Today’s post is written by Jo Anne Taylor, Director of Music and Worship at Bethlehem Covenant Church in Minneapolis, MN.
Last week, Geoff wrote:
“… when I look at the advertising for worship leader positions in the nation’s churches I am distressed to see how many are asking for a video clip along with a CV or resume. … Really, why do they want to see me or any other candidate leading a song before they consider whether I might lead their congregation in worship?”
Ouch. Guilty, as charged. Well, sort of.
Our church is currently interviewing candidates for a worship leader position. And yes, we did ask applicants to provide a sound or video clip of themselves leading worship along with their résumés.
But our intent was not to see if the candidate looked/sounded good on stage. Our goal was to discern a heart for worship in the candidate’s approach to leading others in a live setting, as well as to determine if the candidate had the competence to do two things at once: lead music, and lead worship.
We were trying to be pragmatic in assessing whom we wanted to interview, but we were also concerned with identifying the intangible and unquantifiable aspects of worship leading that simply cannot be measured in a rubric. After all, don’t pastors seeking a call usually submit a sample sermon to congregations expecting them to preach every week?

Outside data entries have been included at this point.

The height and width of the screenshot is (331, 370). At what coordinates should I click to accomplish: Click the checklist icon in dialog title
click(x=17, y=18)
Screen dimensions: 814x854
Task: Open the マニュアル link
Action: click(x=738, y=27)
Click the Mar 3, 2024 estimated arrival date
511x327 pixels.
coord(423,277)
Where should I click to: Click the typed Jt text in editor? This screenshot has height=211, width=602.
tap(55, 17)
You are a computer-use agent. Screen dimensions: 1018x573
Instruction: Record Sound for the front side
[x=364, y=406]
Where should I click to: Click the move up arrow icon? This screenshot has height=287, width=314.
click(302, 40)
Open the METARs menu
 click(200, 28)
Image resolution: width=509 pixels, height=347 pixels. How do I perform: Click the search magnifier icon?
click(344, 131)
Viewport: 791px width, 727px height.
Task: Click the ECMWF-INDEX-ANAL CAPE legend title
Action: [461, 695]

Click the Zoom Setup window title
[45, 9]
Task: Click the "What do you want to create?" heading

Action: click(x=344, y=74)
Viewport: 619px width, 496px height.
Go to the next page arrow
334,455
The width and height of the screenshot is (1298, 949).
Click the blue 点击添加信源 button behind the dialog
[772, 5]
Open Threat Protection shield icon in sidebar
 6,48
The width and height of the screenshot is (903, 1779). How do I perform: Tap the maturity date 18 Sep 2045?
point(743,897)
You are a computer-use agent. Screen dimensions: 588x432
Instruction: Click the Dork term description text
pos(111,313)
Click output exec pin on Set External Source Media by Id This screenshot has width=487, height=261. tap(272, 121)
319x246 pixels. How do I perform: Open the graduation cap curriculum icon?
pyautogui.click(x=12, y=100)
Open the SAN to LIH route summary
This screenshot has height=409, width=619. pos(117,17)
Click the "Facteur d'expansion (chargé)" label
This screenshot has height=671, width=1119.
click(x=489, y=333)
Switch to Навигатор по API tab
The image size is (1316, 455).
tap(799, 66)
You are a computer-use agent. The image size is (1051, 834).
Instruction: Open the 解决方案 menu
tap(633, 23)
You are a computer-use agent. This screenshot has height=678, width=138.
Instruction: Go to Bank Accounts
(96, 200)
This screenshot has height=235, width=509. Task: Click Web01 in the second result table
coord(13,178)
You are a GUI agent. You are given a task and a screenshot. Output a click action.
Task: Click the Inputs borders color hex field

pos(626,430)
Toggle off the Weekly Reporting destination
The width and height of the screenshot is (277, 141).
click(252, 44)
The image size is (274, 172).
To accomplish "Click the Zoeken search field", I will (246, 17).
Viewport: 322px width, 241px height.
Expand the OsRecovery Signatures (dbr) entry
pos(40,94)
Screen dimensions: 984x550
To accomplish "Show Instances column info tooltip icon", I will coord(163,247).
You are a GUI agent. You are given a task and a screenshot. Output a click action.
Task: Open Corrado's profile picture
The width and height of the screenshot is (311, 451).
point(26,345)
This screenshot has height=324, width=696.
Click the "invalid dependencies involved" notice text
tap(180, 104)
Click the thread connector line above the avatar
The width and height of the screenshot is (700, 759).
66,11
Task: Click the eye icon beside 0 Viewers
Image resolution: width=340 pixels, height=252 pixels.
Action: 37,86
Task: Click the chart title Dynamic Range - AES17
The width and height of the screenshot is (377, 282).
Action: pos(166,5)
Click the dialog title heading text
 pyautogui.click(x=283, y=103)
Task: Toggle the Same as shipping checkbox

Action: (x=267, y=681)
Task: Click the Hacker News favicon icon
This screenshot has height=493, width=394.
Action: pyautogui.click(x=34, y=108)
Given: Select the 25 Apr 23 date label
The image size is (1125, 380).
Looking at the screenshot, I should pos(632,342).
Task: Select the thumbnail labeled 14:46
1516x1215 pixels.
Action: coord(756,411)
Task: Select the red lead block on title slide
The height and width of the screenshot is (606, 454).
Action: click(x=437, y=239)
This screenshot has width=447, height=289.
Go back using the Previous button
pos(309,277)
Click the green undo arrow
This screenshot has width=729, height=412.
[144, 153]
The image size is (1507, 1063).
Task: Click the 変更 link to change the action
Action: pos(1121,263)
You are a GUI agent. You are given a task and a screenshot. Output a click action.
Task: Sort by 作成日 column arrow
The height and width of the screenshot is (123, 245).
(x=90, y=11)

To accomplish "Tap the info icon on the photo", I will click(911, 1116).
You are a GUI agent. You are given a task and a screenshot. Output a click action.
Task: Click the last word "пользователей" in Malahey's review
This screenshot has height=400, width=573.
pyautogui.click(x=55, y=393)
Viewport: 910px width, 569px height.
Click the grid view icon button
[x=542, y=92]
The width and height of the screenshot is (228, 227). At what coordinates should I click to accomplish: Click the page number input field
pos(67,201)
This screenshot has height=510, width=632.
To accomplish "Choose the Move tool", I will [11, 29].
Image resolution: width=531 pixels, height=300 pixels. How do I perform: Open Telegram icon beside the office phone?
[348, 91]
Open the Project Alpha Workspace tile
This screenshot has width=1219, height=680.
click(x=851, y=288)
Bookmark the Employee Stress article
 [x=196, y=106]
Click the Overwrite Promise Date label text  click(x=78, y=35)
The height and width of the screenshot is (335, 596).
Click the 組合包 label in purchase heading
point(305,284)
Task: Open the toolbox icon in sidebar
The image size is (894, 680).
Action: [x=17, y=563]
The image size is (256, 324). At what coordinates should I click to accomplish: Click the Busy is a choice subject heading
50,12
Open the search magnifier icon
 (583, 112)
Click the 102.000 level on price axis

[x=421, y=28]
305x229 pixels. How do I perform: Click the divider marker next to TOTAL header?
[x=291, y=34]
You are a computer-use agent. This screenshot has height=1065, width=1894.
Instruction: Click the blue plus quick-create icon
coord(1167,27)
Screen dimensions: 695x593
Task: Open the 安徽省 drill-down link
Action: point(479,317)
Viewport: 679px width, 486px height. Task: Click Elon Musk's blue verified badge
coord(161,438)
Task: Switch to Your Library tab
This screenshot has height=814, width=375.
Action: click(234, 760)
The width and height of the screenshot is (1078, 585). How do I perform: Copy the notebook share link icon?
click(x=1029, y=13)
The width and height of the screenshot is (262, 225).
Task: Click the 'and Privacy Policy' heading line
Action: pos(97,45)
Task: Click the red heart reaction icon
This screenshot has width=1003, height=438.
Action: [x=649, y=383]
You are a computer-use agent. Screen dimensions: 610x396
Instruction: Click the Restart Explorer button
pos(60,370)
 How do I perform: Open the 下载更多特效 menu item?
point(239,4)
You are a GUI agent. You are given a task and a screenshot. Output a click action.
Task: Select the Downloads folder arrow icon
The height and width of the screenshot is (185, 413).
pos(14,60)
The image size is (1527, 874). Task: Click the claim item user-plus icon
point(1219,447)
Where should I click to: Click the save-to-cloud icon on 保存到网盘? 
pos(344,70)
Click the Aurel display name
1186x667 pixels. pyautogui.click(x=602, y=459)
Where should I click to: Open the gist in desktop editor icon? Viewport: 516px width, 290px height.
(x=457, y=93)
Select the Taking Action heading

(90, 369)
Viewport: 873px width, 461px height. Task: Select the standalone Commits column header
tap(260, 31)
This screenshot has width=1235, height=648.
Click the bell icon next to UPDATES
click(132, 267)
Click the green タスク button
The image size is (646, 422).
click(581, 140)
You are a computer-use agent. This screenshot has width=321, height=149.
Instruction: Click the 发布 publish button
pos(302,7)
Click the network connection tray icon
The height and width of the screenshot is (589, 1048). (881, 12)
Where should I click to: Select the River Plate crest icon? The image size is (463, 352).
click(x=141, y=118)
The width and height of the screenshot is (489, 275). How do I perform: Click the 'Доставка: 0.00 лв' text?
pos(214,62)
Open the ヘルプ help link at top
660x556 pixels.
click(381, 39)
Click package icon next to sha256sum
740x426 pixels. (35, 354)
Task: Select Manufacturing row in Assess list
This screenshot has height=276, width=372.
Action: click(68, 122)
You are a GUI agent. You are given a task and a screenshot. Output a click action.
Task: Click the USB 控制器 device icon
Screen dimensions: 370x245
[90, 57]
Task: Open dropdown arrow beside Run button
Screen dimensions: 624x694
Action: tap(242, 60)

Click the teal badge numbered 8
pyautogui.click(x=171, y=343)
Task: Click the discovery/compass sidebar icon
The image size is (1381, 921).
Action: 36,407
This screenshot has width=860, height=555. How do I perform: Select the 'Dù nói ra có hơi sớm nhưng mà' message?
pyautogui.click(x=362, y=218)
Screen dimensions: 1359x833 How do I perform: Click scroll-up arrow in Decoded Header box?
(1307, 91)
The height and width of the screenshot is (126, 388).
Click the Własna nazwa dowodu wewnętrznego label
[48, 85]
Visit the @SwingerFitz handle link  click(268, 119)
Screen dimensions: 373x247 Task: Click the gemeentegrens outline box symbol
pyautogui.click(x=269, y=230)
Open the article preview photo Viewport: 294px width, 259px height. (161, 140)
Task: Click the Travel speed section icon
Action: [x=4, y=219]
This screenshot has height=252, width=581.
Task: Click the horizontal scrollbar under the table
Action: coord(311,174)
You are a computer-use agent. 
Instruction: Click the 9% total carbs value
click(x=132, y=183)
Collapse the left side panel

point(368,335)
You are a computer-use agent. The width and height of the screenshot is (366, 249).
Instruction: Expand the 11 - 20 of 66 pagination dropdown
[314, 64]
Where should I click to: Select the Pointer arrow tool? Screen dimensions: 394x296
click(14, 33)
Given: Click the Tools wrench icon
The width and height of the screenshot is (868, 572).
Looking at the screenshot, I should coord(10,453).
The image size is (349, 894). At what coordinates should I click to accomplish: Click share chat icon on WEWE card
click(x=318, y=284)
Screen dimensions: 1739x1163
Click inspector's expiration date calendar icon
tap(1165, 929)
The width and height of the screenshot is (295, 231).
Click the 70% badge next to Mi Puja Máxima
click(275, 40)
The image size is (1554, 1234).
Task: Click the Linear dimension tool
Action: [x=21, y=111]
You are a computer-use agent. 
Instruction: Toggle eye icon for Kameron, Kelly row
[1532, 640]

As we viewed and listened to applicants, however, I wonder if Geoff’s charge of “the perpetual narrowing of our cultural conscience” did, in fact, play a part in our search process. The line between secular and sacred gets blurred in music more than any other element of worship, I think, especially in contemporary worship that focuses on engaging the seeker. Is this a bad thing? That’s a subject for another day. I guess my question is this: If you want to lead worship in my church, what would a video or sound clip show me that you would want to hide?